7. You become insanely sensitive to the dining experience. And you’ll garner sympathy for front-of-the-house staff and the kitchen staff. (Especially if you’re eating at your significant other’s restaurant.) Improper dining etiquette will annoy the hell out of you, like rude behavior (people who invite themselves to sit down when they don’t have a reservation) and crappy tipping (for the record, servers should be tipped 20%). Grr! I’m annoyed just thinking about these things. Let’s move on.
8. People will ask you for restaurant recommendations and cooking tips. Or they ask you to ask him. Because I’m married to a chef, I’ve suddenly become a walking cookbook/food guide. Sometimes people will ask me for recommendations for a cuisine I’m not familiar with and I’ll feel flustered or embarrassed for not knowing it (not that I’m supposed to anyways).
9. You’ll try foods you would normally never try.
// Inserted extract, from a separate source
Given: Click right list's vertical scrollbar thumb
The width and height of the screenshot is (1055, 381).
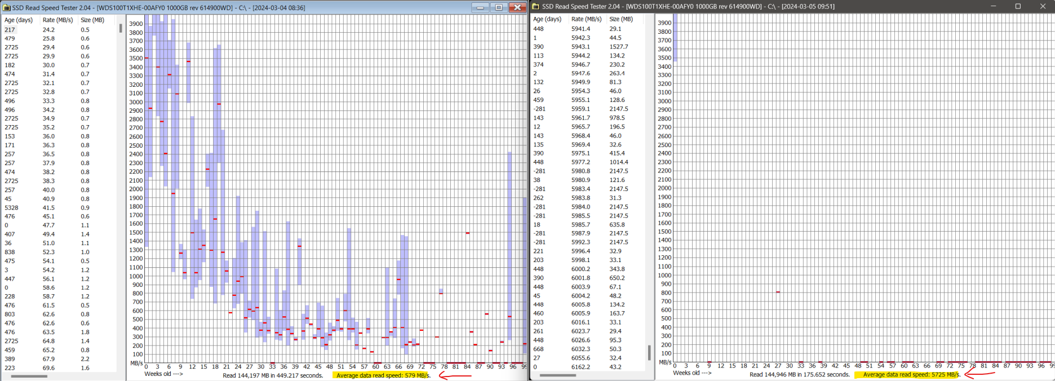Looking at the screenshot, I should point(649,353).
It usually starts out with my husband saying, “Here. Try this.” You might think that I’m gullible, but I trust him even though I’ve ended up trying all sorts of weird offal dishes because of him. I’m actually glad I just dig in and try all this unique food without asking. I’ve definitely become less of a picky eater and I do love fried sweetbread now (even though I still o not want to think too much about what it is, anatomically).
10. Patience is key, especially when you’re married to a chef. I’m still figuring this one out myself. Things will come up at restaurants unexpectedly. It can be anything from a group of diners who came in late, rowdy patrons at the bar, or something in the kitchen took longer to prepare than anticipated. He might not be able to get home until 3 a.m., and considering how little I see him, it can be particularly frustrating. Things happen that are beyond your control and the only thing you can really do it be patient and wait. But realistically, who wants to wait around for someone all night? Remember, though: you might go to sleep alone, but you’ll wake up next to the person you love — and it’s worth it.